Figure 1. Targeted Disruption of the BDNF Locus.

(A) Schematic showing the portion of the BDNF prohormone that is deleted and replaced by the phosphoglycerate kinase (PGK)–neo selectable marker in the BDNPO^neo mutant. The signal sequence (SS), pro, and mature regions are indicated by closed, hatched, and closed bars, respectively. The two arrowheads indicate the limits of the deletion. The Cs and lines indicate the positions of cysteine residues and disulfide bonds in the mature portion of BDNF, as predicted from the structure of NGF (McDonald et al., 1991).
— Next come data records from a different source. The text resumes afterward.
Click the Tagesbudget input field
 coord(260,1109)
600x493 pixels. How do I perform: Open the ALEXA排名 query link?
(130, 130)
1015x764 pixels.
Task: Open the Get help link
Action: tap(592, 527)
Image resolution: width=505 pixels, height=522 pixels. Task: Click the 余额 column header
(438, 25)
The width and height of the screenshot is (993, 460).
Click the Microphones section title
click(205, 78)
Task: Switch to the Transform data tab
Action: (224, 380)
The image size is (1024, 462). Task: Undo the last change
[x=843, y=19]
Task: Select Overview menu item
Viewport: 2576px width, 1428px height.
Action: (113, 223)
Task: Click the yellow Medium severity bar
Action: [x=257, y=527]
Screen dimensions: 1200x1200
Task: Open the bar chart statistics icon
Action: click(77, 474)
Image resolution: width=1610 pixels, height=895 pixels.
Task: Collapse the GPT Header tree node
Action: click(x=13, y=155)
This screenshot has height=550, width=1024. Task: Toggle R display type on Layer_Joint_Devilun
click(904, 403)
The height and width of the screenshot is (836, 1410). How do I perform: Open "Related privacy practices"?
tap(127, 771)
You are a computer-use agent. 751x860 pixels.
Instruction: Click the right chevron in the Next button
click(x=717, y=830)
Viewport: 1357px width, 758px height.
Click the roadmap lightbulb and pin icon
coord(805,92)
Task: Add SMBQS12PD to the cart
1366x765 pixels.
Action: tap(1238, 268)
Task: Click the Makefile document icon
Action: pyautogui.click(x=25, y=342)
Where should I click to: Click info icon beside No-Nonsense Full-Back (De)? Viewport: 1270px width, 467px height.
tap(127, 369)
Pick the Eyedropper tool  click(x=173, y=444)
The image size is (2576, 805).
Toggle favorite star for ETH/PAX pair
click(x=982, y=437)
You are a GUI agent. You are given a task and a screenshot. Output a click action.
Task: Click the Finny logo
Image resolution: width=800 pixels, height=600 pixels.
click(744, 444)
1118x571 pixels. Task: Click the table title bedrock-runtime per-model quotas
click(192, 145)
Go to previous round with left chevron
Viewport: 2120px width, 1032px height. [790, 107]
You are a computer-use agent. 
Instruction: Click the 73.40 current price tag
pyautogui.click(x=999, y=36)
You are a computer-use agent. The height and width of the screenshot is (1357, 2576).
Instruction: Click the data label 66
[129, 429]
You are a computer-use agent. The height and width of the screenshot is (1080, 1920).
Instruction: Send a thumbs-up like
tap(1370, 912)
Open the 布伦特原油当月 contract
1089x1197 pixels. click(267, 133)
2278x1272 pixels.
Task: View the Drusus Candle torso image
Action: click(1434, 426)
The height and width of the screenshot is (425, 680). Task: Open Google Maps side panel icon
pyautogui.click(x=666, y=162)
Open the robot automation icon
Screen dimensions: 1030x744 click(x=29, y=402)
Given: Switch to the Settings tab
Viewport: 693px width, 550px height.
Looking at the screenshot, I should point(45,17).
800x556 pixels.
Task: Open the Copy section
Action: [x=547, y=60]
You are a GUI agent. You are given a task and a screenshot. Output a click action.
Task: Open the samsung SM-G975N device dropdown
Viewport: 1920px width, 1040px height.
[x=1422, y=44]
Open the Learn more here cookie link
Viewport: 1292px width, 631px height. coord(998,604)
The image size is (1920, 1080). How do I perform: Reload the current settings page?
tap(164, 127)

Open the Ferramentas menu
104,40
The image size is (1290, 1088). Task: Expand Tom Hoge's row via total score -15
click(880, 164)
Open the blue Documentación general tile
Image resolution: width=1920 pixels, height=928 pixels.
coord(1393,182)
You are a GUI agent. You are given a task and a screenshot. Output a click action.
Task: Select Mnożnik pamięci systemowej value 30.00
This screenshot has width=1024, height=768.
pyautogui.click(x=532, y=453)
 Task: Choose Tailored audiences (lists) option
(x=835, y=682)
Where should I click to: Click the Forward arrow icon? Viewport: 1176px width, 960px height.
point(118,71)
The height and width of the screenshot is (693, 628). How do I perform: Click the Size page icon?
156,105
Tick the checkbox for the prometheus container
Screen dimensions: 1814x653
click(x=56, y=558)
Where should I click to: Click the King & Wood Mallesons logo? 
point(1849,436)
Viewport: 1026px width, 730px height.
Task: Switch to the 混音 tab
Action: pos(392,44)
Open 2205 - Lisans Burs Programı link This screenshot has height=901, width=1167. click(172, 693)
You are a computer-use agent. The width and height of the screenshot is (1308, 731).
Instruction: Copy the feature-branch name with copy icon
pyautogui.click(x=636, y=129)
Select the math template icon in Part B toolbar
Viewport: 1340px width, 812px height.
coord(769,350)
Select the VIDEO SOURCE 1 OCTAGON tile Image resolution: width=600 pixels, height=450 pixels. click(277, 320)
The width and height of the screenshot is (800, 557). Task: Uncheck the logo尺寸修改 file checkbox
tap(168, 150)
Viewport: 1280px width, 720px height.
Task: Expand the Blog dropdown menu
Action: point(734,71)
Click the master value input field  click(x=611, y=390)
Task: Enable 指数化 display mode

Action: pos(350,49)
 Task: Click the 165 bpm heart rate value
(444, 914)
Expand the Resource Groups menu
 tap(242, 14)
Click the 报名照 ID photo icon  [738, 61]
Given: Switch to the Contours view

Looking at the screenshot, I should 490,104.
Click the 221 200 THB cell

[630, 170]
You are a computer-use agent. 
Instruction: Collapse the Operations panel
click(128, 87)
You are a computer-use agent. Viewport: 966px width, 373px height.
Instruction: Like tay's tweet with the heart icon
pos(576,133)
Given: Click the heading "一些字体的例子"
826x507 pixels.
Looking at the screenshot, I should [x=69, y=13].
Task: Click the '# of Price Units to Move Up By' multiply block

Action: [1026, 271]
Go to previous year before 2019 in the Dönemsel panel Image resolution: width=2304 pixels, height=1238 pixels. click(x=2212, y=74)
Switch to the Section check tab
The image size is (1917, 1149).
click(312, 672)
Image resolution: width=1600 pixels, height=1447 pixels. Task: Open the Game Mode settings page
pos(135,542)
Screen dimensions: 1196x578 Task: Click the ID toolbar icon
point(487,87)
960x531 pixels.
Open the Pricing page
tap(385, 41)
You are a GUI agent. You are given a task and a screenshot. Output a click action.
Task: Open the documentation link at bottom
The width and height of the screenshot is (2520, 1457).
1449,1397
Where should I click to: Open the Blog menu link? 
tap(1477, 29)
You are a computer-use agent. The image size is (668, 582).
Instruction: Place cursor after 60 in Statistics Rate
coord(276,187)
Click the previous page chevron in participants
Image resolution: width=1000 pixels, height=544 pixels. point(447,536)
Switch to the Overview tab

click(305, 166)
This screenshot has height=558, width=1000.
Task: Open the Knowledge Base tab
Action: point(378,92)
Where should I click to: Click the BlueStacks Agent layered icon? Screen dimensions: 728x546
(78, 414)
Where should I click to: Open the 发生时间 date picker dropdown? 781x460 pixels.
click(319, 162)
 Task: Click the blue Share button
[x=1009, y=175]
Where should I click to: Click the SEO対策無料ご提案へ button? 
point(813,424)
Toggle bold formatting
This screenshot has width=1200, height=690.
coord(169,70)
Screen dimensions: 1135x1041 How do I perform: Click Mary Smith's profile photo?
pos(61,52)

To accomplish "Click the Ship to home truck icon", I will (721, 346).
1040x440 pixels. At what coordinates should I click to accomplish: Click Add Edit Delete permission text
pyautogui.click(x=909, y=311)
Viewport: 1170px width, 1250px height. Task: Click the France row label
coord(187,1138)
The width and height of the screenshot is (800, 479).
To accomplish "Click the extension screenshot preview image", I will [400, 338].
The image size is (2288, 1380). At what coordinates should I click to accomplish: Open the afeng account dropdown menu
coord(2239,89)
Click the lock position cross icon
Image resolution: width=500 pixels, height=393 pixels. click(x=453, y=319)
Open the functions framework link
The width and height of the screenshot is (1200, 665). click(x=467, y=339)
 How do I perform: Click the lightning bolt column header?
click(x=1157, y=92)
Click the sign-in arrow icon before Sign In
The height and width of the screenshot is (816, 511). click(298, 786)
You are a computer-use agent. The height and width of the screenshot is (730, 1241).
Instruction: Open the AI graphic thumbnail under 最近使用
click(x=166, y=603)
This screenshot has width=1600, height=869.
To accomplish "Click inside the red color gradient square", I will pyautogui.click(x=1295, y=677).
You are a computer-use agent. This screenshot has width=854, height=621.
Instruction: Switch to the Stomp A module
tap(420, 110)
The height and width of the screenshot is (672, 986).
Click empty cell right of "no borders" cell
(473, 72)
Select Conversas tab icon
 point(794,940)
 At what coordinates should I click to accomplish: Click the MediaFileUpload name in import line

(B) Schematic showing the strategy used to disrupt the BDNF gene. The thin horizontal lines represent murine genomic DNA. The exon encoding BDNF is indicated by a box. The portion of the exon replaced by the PGK–neo cassette (arrow indicates direction of transcription) is indicated by broken lines. The targeting construct is shown as linearized for transfection with the thymidine kinase gene used for negative selection (open box labeled MCITK; arrow indicates direction of transcription) and pBluescript KS vector (open box labeled pBSKS). The probe used for Southern blot analysis is indicated by the closed bar. Arrows above the schematic of the mutated BDNF gene show the approximate positions of oligonucleotide primers used for polymerase chain reaction. Restriction site abbreviations: R, EcoRl; Sa, Sacl; Ap. Apal; Bg, Bglll; S, Sall.

(C) Southern blot analysis. The probe was derived from sequences outside the targeting construct (see [B]). A single restriction fragment of the size expected to result from introduction of an EcoRl restriction site into the BDNF locus by homologous recombination with the targeting construct is detected in mice homozygous for both mutant alleles (1.7 kb in mutants, 15.5 kb in wild type). EcoRl digested genomic DNA samples from mice homozygous for BDNP^neo1 (lanes 1 and 2) wild type (lanes 3 and 4) and BDNF^neo2 (lanes 5 and 6).